Facts About Ancient Egyptian Food and Drink

  • Ancient Egypt was mostly desert, but the yearly Nile floods made farming possible. The Nile deposited fertile black mud onto the land surrounding the river, allowing the Ancient Egyptians to grow barley and emmer wheat. These were made into a range of different breads and beer.

  • The bread made by the Ancient Egyptians was tough and coarse. The flour often contained grit from the grinding process.
  • The beer drunk by the Ancient Egyptians was much thicker than the beers drunk today.

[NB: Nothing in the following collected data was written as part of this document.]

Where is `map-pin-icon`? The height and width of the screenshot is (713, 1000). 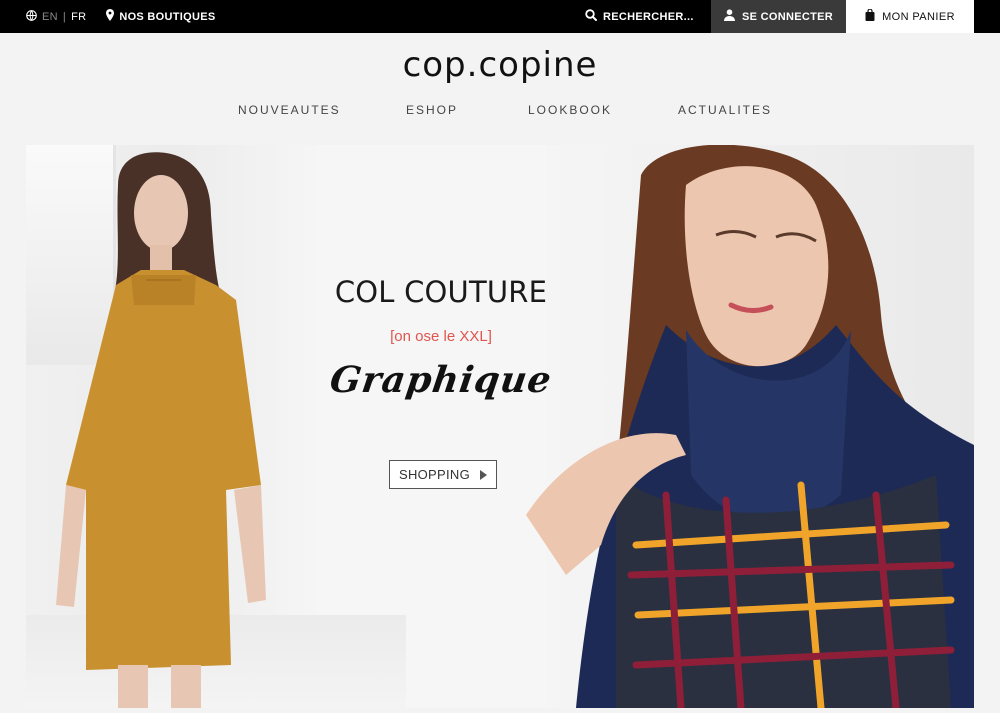 map-pin-icon is located at coordinates (110, 16).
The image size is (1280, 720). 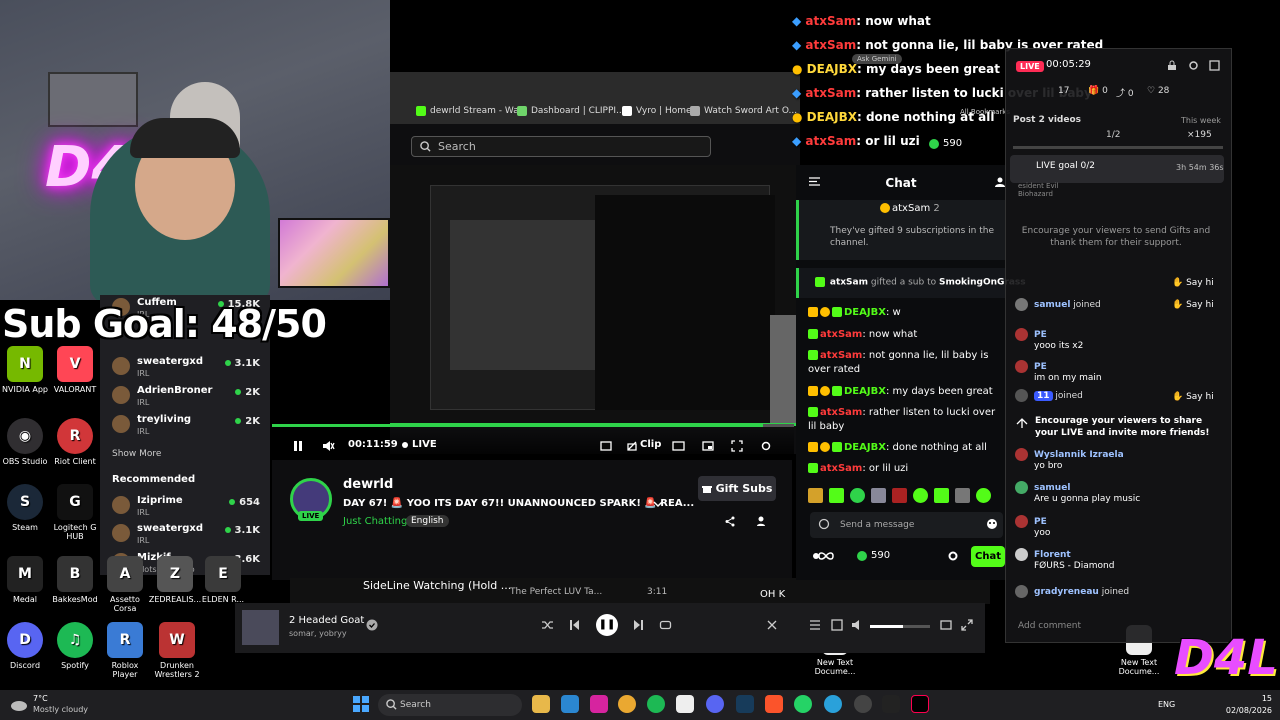 I want to click on emoji-icon, so click(x=992, y=524).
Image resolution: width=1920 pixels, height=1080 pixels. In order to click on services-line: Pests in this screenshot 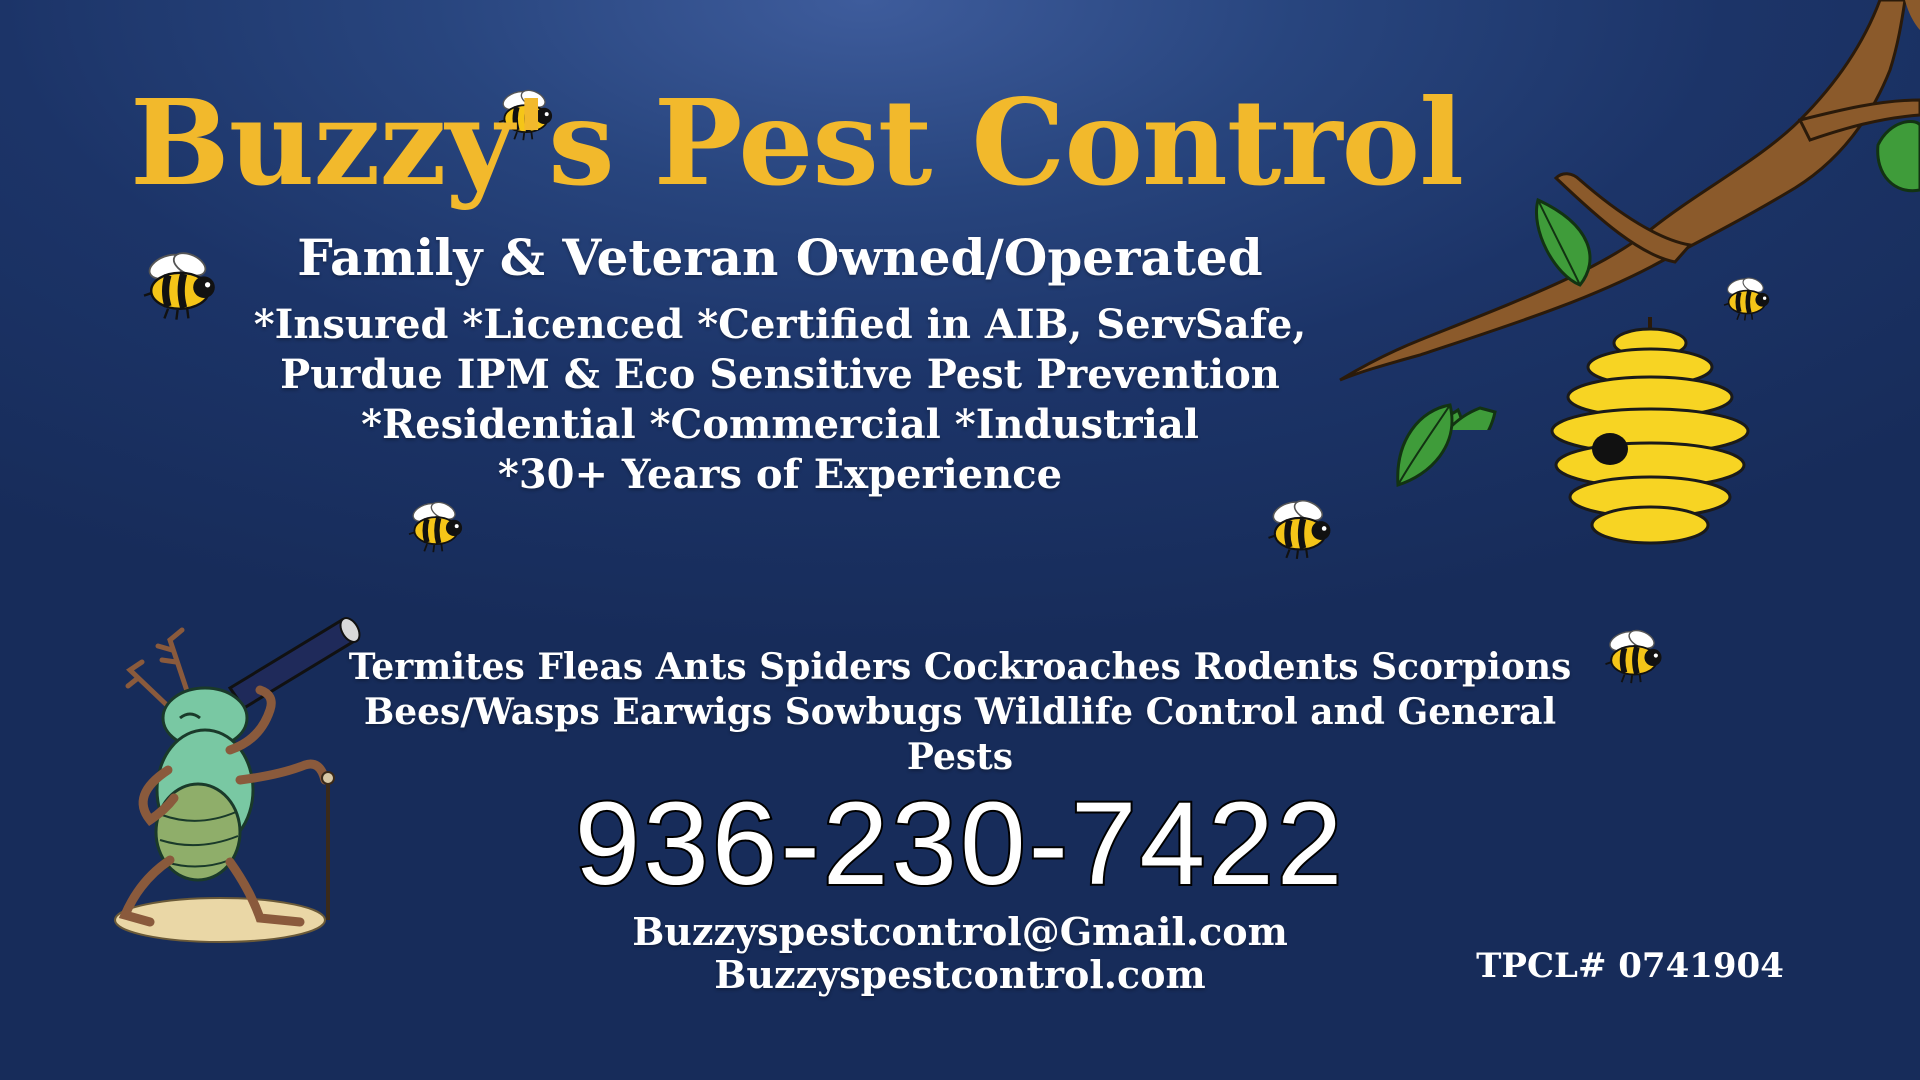, I will do `click(960, 757)`.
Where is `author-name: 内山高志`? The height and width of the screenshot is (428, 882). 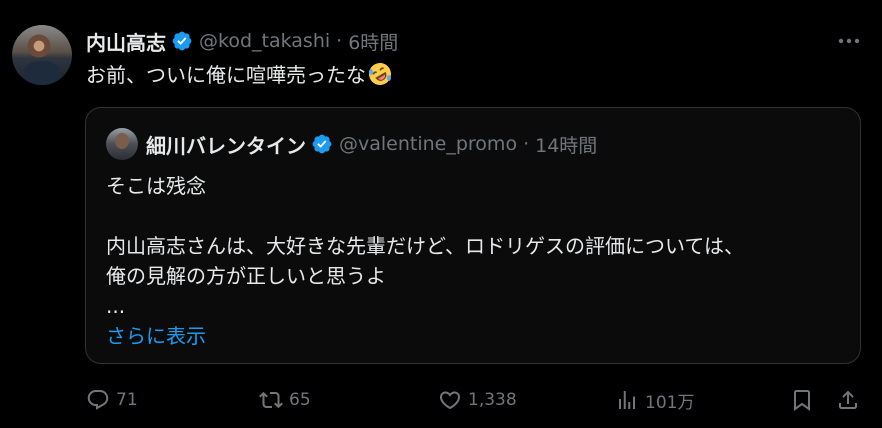
author-name: 内山高志 is located at coordinates (126, 42).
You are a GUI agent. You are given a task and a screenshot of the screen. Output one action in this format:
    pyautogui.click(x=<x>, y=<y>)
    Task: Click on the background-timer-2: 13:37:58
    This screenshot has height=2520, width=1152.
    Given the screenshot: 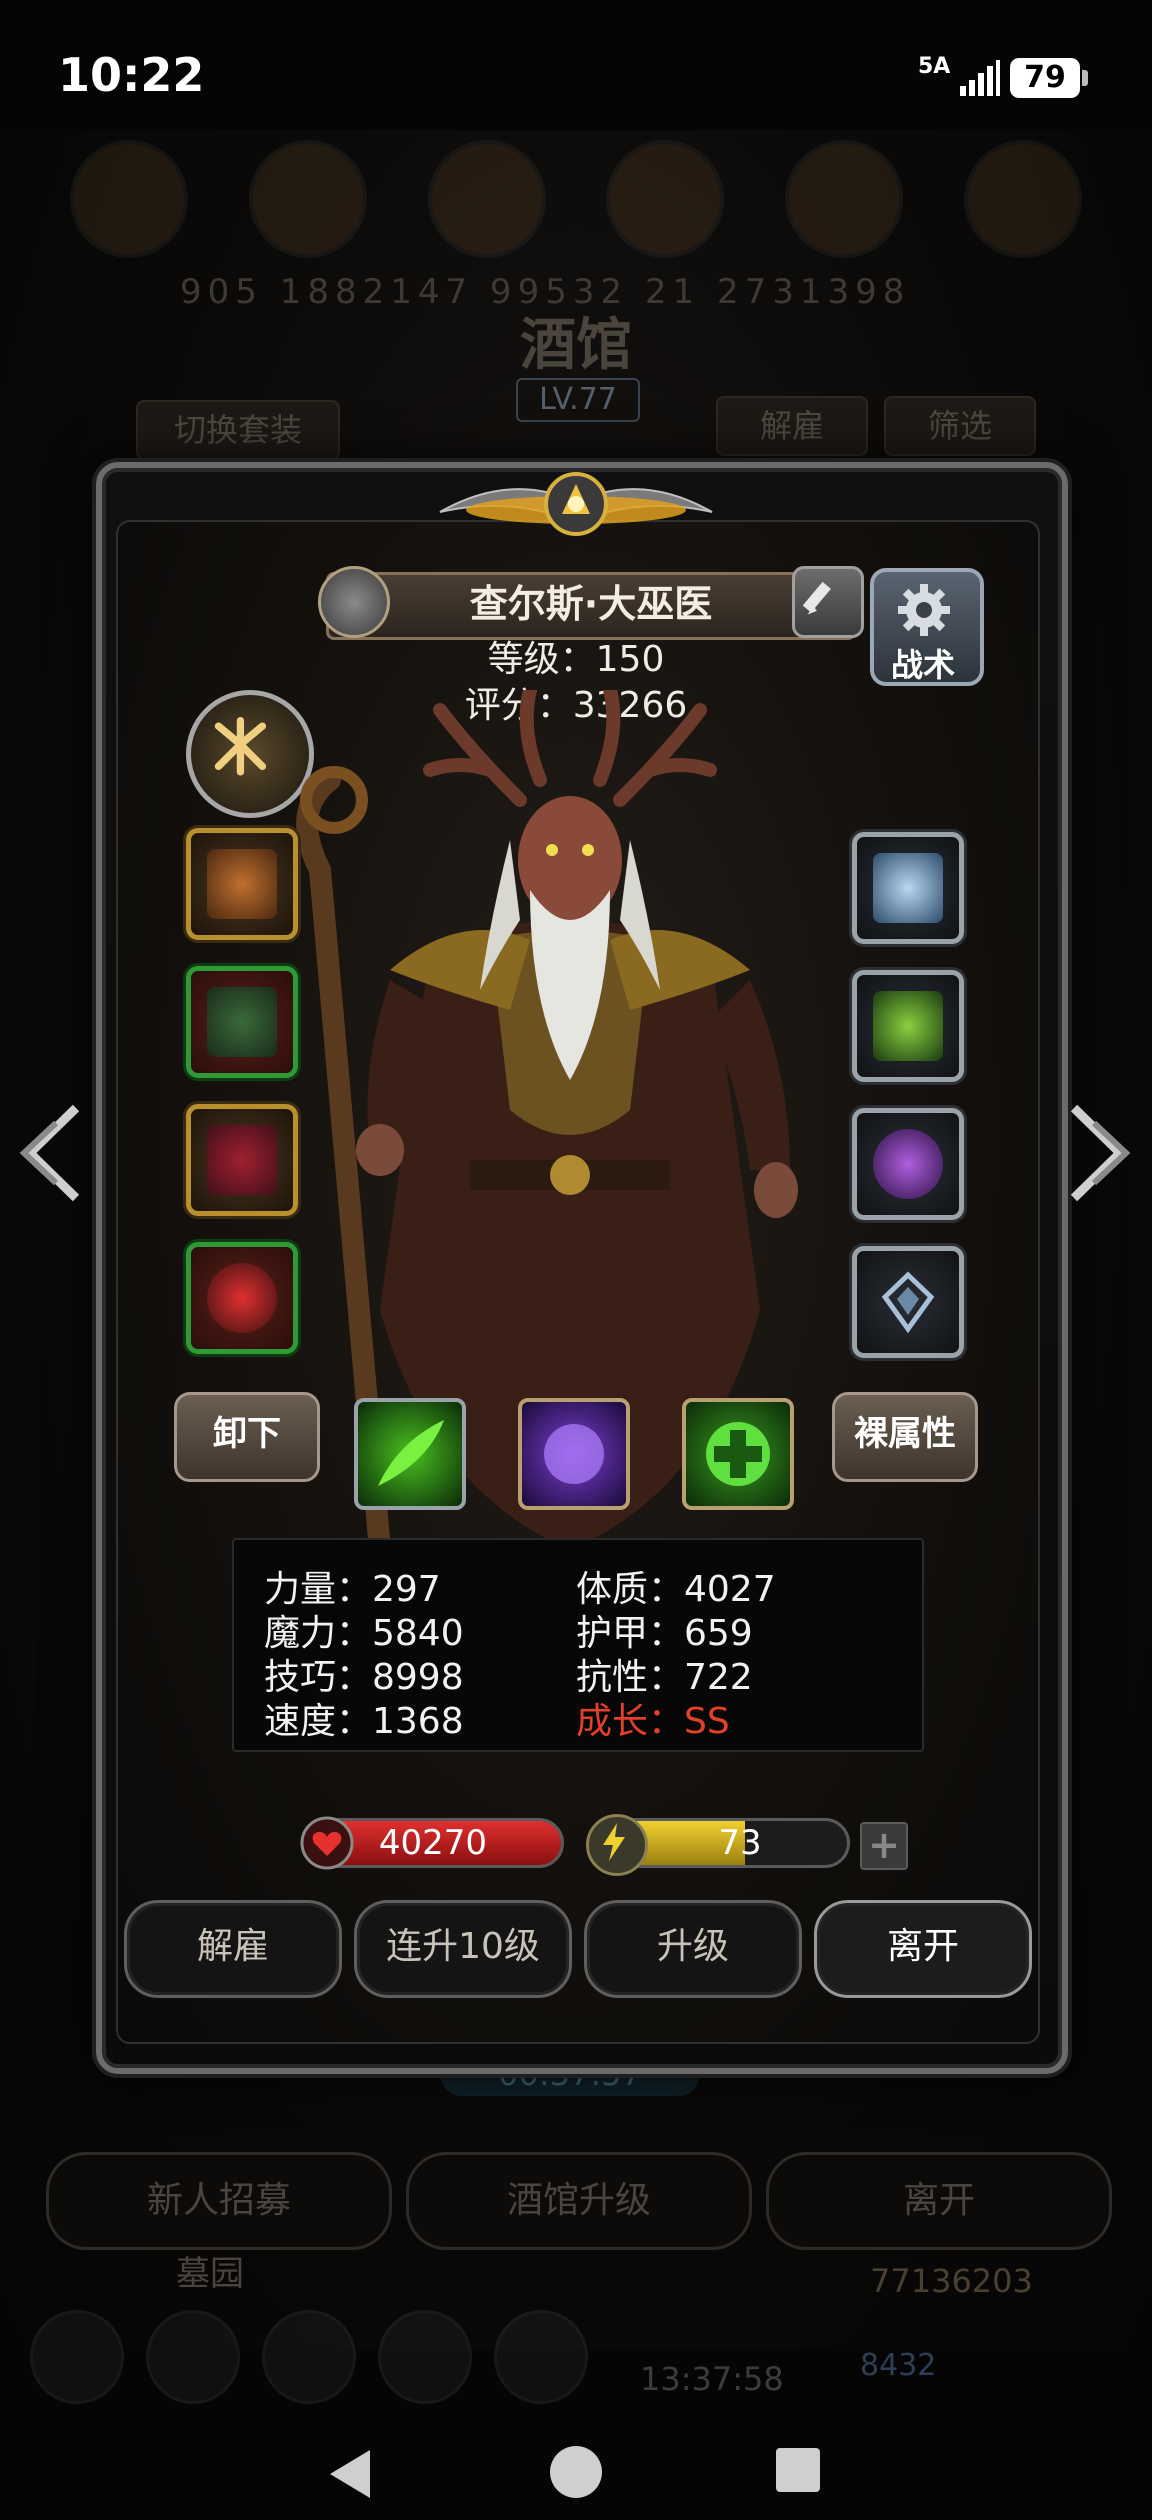 What is the action you would take?
    pyautogui.click(x=712, y=2379)
    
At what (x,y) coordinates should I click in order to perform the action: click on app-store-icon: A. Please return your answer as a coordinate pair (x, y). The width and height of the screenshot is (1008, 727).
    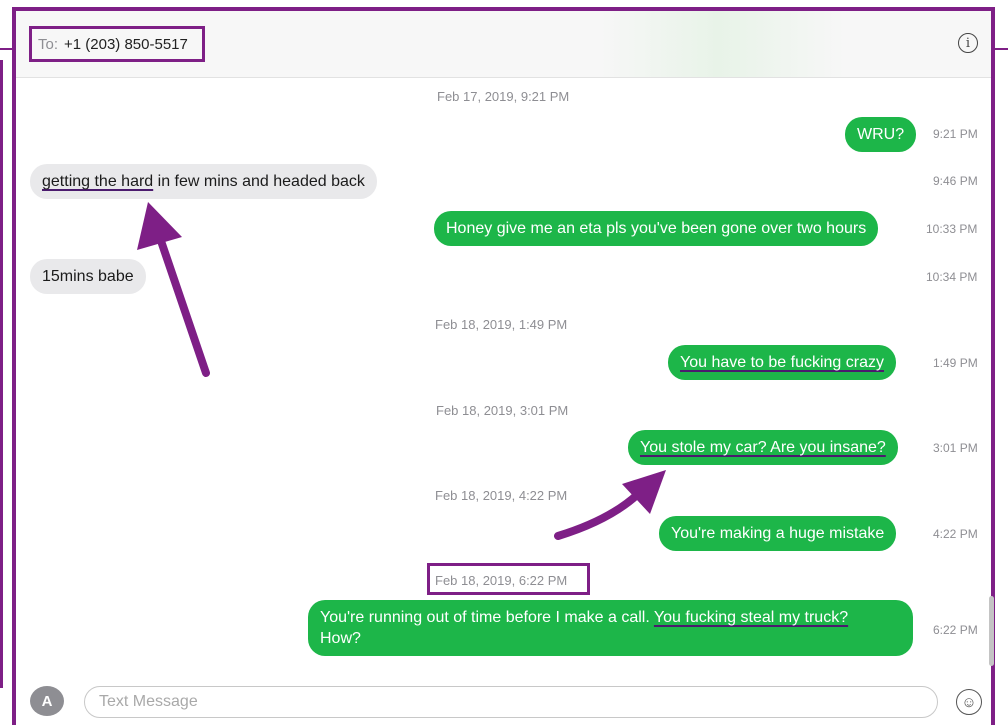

In fact, it was so dense and lumpy that it had to be strained before drinking.
  • In addition to cereal crops (barley), the farmers of Ancient Egypt also grew lots of different types of fruit and vegetables, such as: onions, leeks, beans, lentils, garlic, lettuce, turnips, dates, figs, cucumber, melons, grapes and pomegranates.
  • Some of their fruit was eaten fresh at harvest time, some of it was dried to preserve it, and some was added to their cakes to give them added sweetness.
  • Grapes, both red and white, mainly grown in the north of Ancient Egypt, were turned into wine or dried as raisins.
  • The Ancient Egyptians ate a lot of fish from the River Nile, and they also hunted ducks, geese, desert hares, oryx (a type of large antelope) and gazelle.
  • They kept pigs, sheep, goats and oxen for their meat.
  • Bees were kept by the Ancient Egyptians in pottery hives. The honey they collected was often used by Ancient Egyptian bakers in cakes and pastries.
  • Although the Ancient Egyptians ate a balanced diet, they did not eat any citrus fruits.
  • Ostrich eggs were considered a delicacy.
  • Cutlery wasn’t used in Ancient Egypt.